O ministro também determinou que seja dada prioridade aos casos em que o tribunal de contas já identificou possíveis danos ao erário – recursos de que um governo dispõe para exercer a administração.
“Todavia, a despeito da adoção de tais medidas, os dados apresentados pelo TCU, em Relatório Técnico enviado em 31/07/2026, demonstram a persistência de um estado de inconstitucionalidade, o qual justifica a necessidade de adoção de novas medidas para a conformação da execução das ‘emendas individuais’ aos parâmetros constitucionais de transparência e rastreabilidade”Flávio Dino
A decisão tem como base um relatório de fiscalização do TCU sobre transferências especiais, conhecidas como “emendas Pix”, realizadas entre 2020 e 2024. A auditoria analisou 100 transferências destinadas a 74 entes federativos, que somam cerca de R$ 198,1 milhões em recursos fiscalizados.

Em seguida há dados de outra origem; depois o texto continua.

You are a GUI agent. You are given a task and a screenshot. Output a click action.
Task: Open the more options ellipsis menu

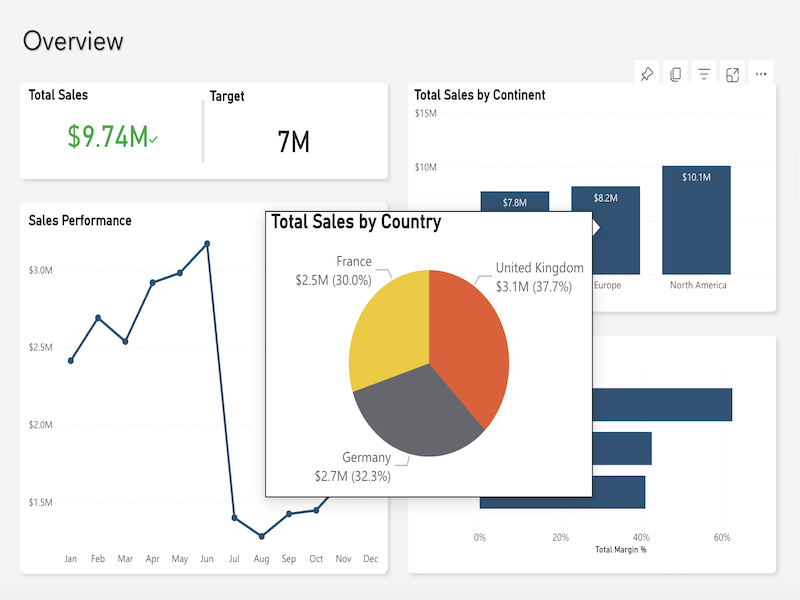(x=761, y=74)
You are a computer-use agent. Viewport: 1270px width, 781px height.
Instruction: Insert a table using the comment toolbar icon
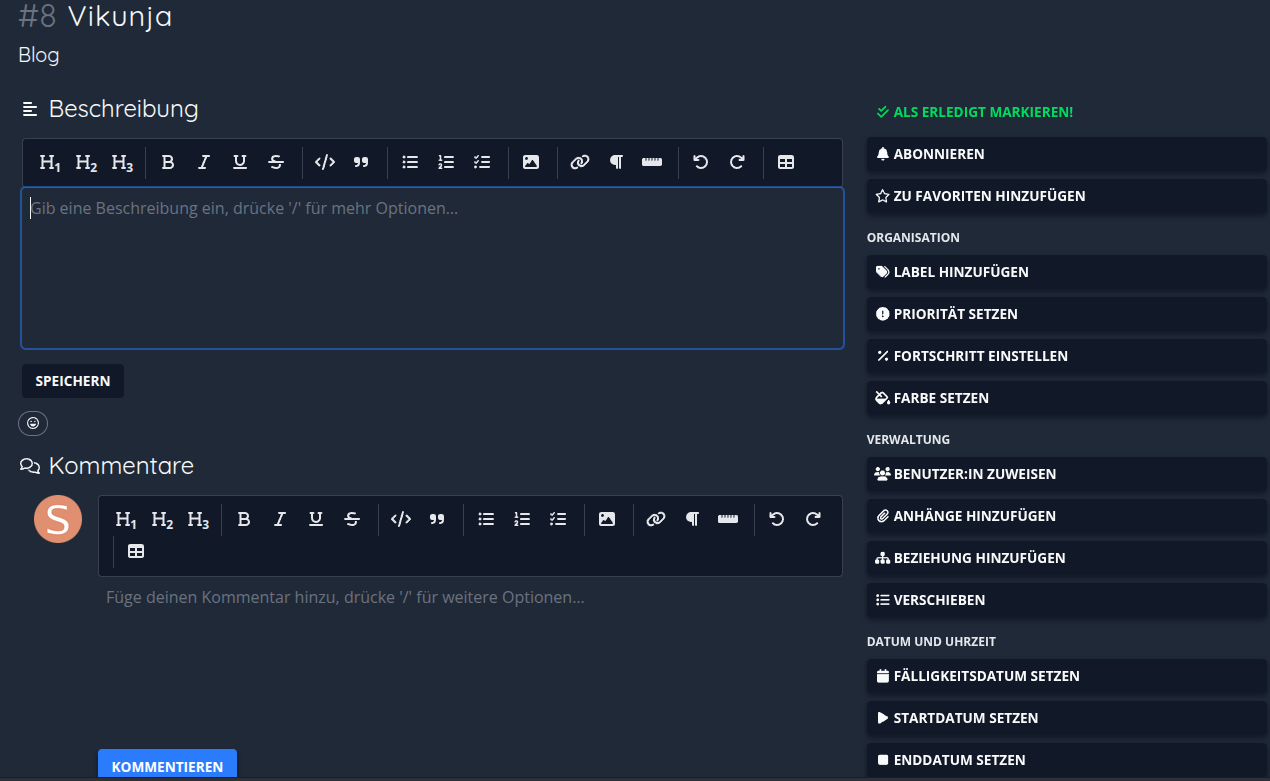pos(136,551)
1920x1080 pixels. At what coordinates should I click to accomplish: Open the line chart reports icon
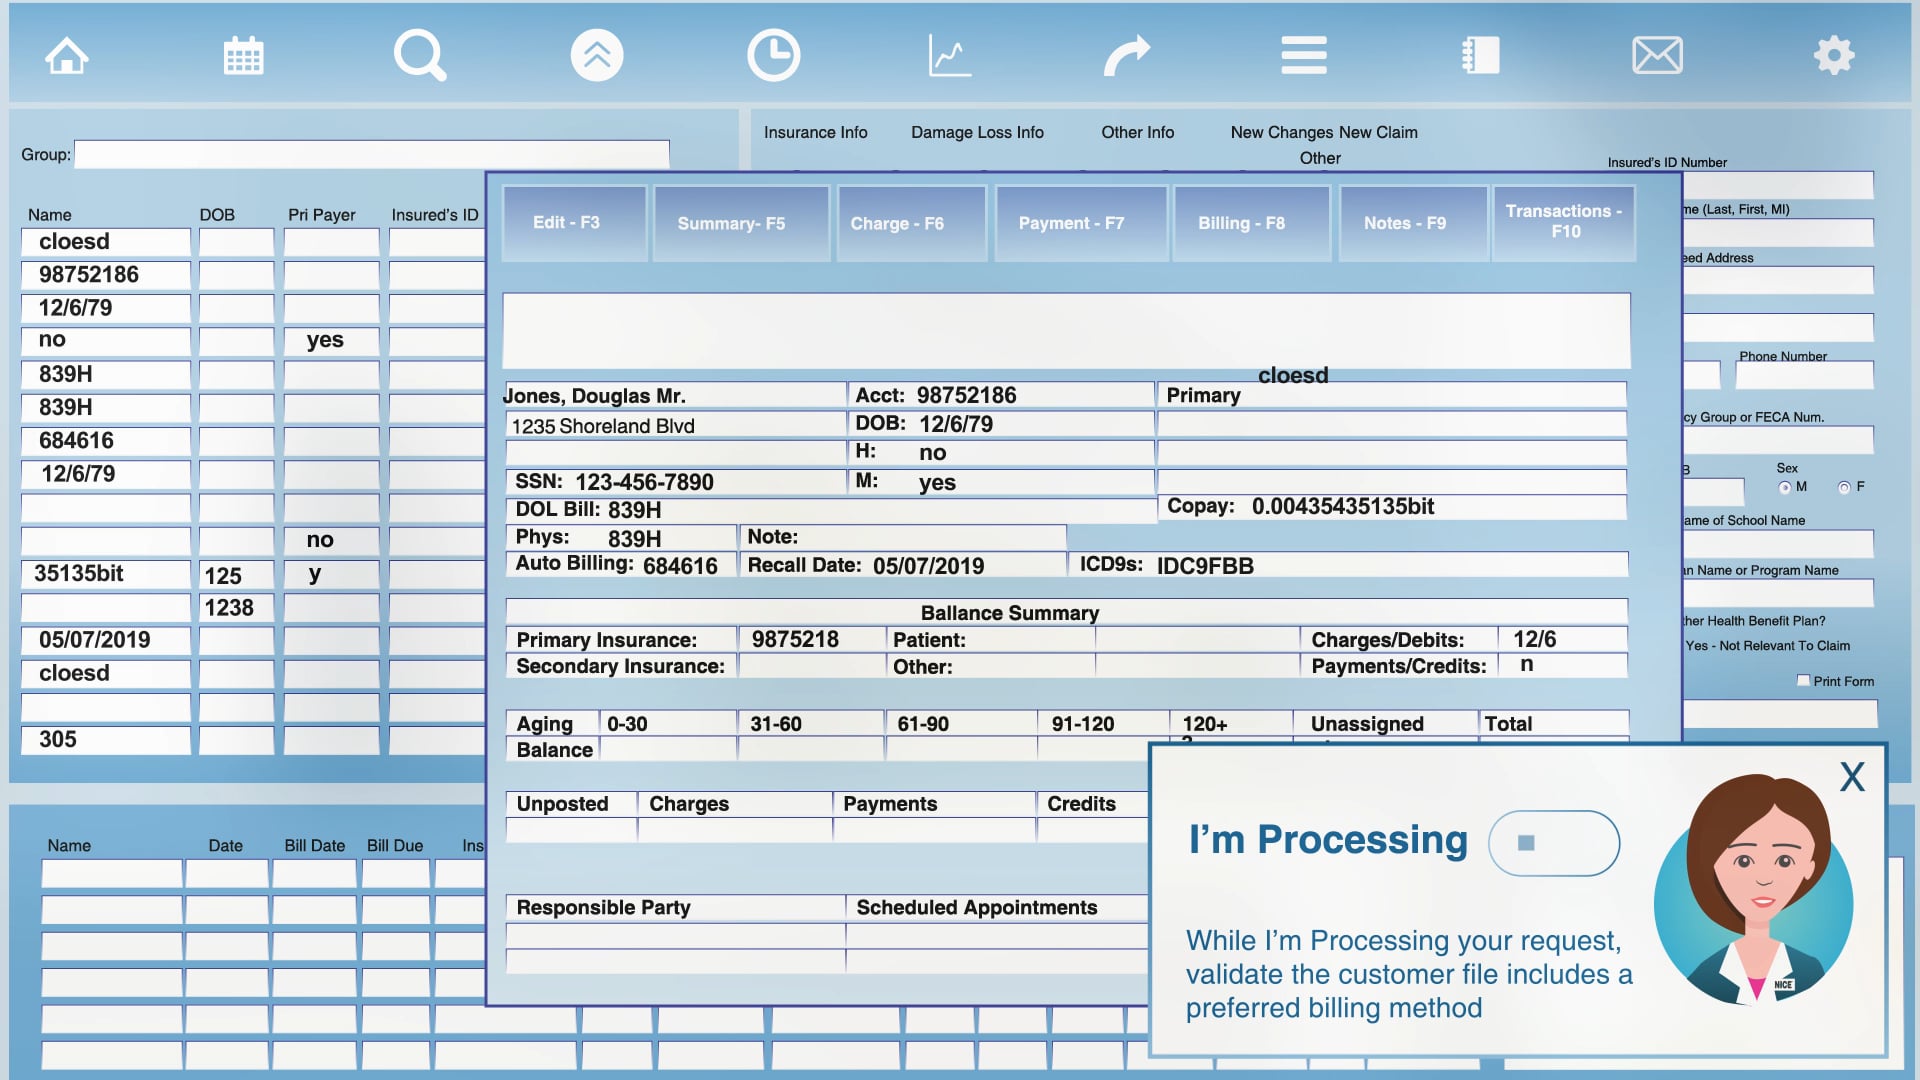[949, 56]
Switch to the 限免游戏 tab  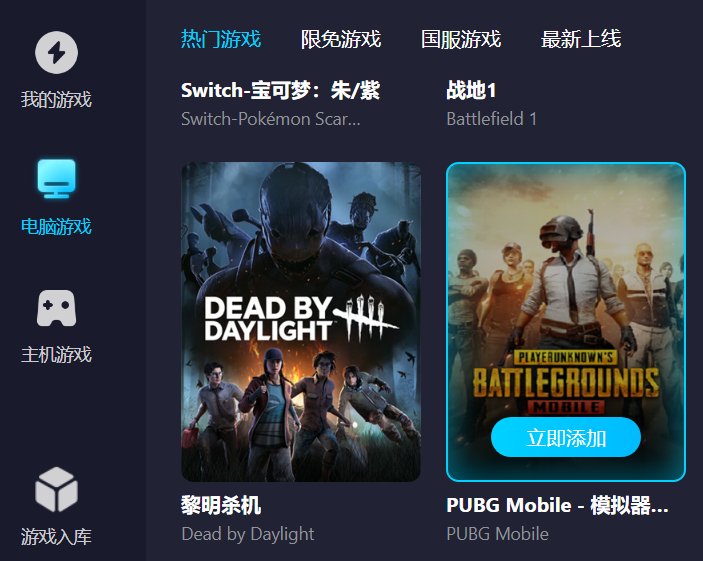point(341,39)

A auditoria também apontou prejuízo potencial de R$ 55,4 milhões aos cofres públicos, decorrente de irregularidades como movimentação de recursos em contas inadequadas, pagamentos sem comprovação, superfaturamento, inexecução de objetos contratados e fraudes em licitações.
Entre os objetivos do trabalho estavam verificar a correta aplicação dos recursos, além das condições de transparência e rastreabilidade das emendas.
Segundo o relatório citado por Dino, as auditorias identificaram quatro grupos principais de irregularidades:
- Falhas na transparência e na rastreabilidade dos recursos;
- Problemas na execução financeira das transferências;
- Irregularidades em processos licitatórios;
- Falhas na execução de contratos e obras.
Entre as ocorrências apontadas estão movimentação de recursos em contas não específicas, ausência de prestação de informações no sistema Transferegov, pagamentos sem comprovação adequada, despesas incompatíveis com a finalidade das emendas, fraudes em licitações, contratação de empresas declaradas inidôneas, superfaturamento e inexecução de objetos contratados.
Na decisão, o ministro afirma que, apesar das medidas adotadas após determinações do STF, os dados enviados pelo TCU demonstram a persistência de problemas que comprometem a transparência e a rastreabilidade das emendas individuais.
Por isso, considerou necessária a adoção de novas providências para adequar a execução desses recursos aos parâmetros constitucionais.
Além do encaminhamento à PF, Dino determinou que o Ministério da Gestão e da Inovação informe, em até dez dias úteis, quais medidas foram ou serão adotadas para corrigir fragilidades identificadas na plataforma Transferegov.
O ministro também determinou a tramitação sigilosa de um relatório técnico da Controladoria-Geral da União (CGU) sobre emendas destinadas à aquisição de equipamentos e ordenou que estados, Distrito Federal e municípios adotem, a partir das leis orçamentárias de 2027, um sistema padronizado de identificação das emendas parlamentares para facilitar o acompanhamento da aplicação dos recursos.